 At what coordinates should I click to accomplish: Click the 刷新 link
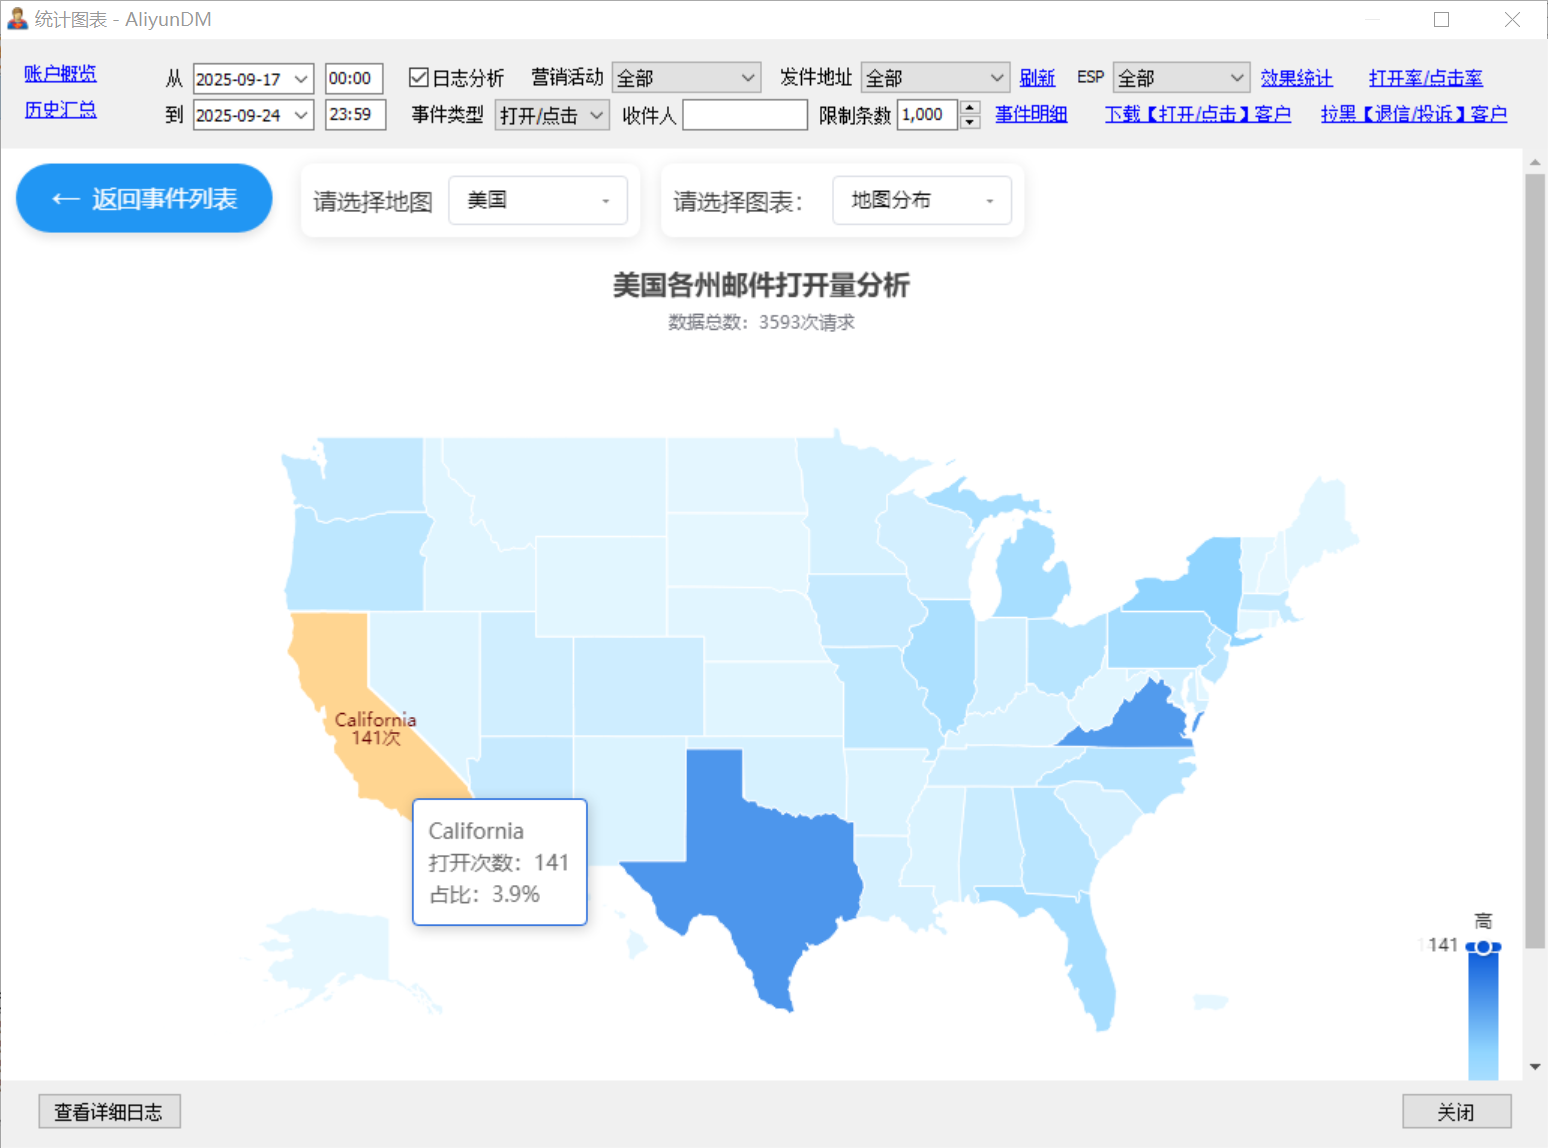click(1037, 78)
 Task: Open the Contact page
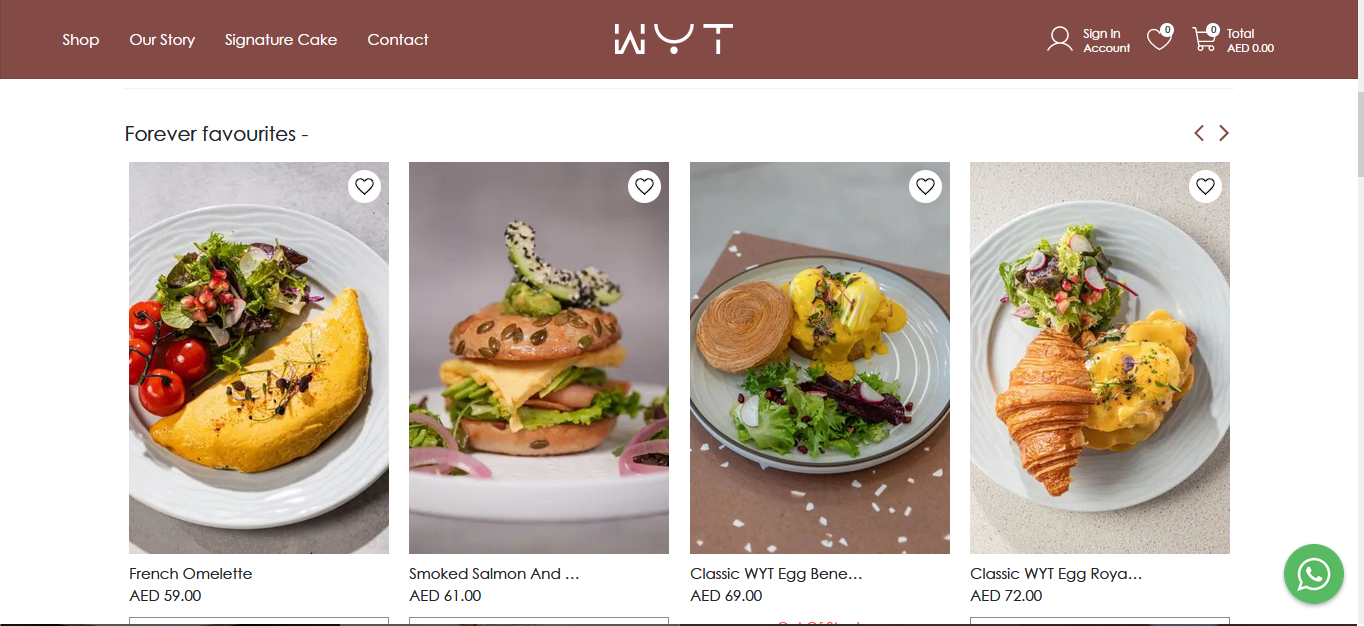click(x=398, y=40)
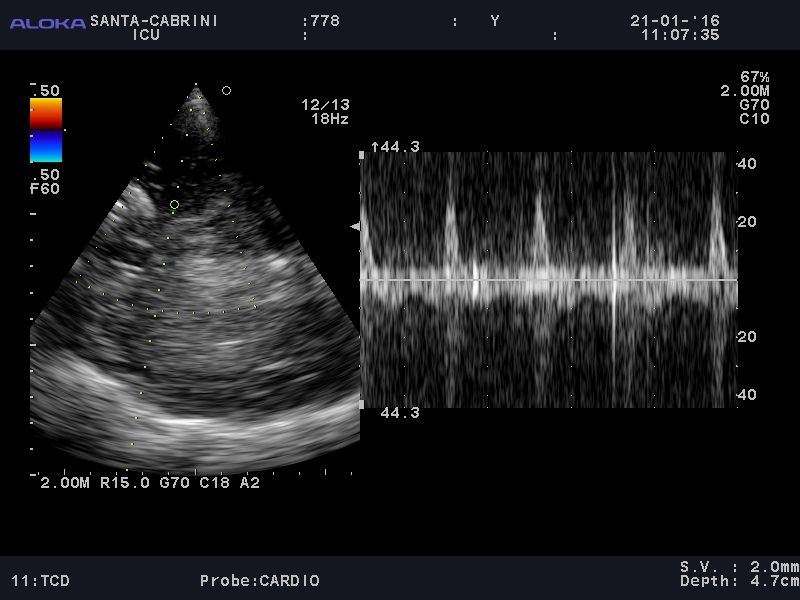The height and width of the screenshot is (600, 800).
Task: Click the blue lower half of color bar
Action: 46,146
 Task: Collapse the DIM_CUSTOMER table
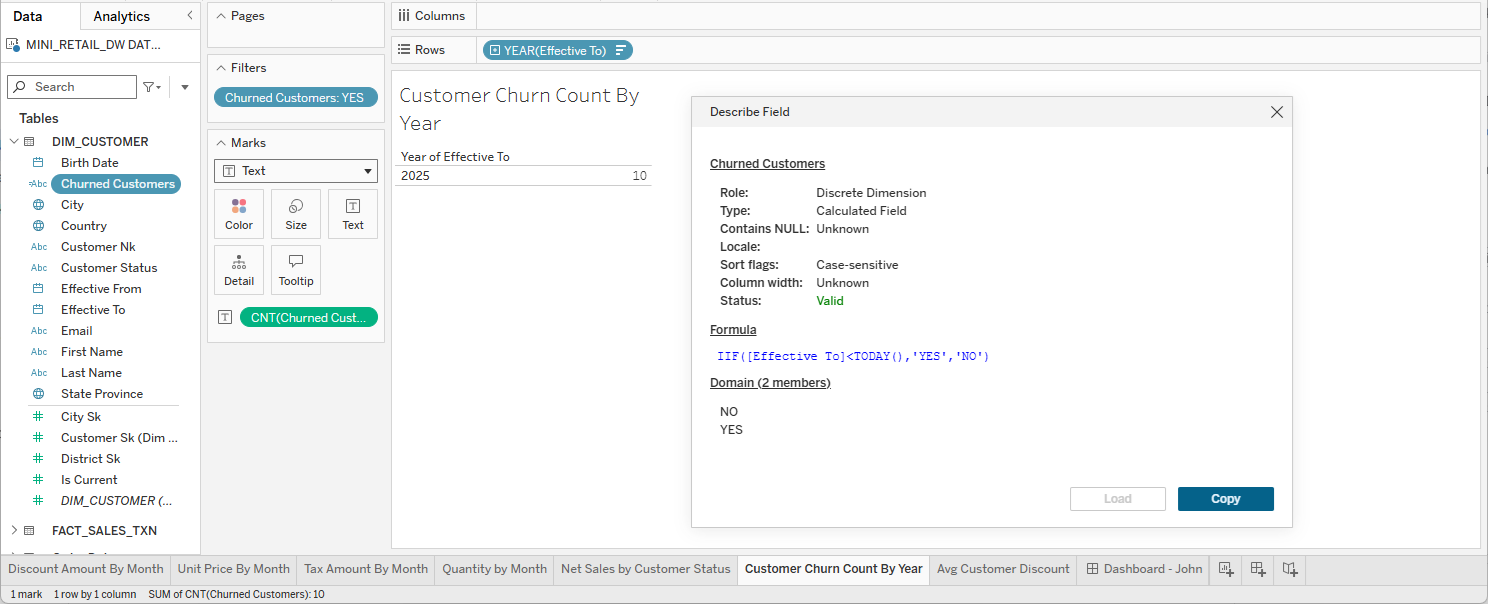(13, 142)
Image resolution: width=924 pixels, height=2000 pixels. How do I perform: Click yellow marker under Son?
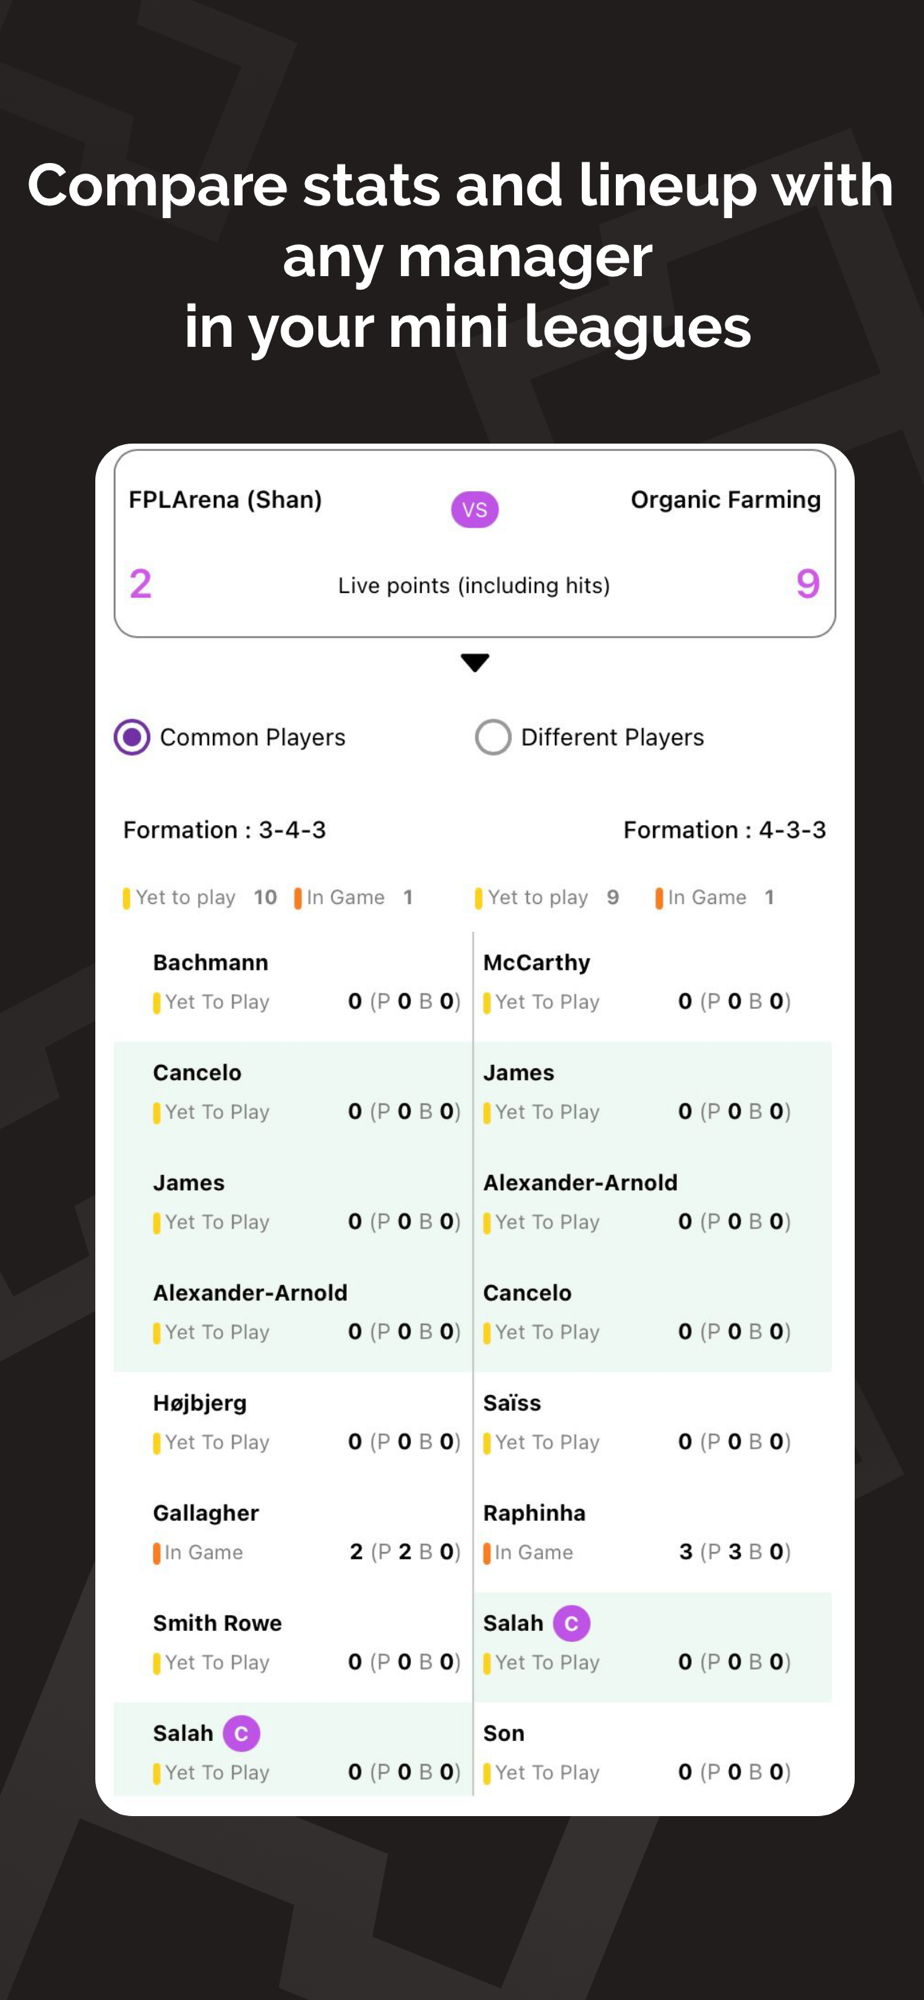486,1773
----------
TASK INSTRUCTIONS. Set down word for word the lines beginning with the one containing "Image resolution: width=924" and ending with the last line of the listing, inclusive. Omit every picture.

TASK ANSWER.
Image resolution: width=924 pixels, height=2000 pixels. How do I perform: Click yellow marker under Son?
486,1773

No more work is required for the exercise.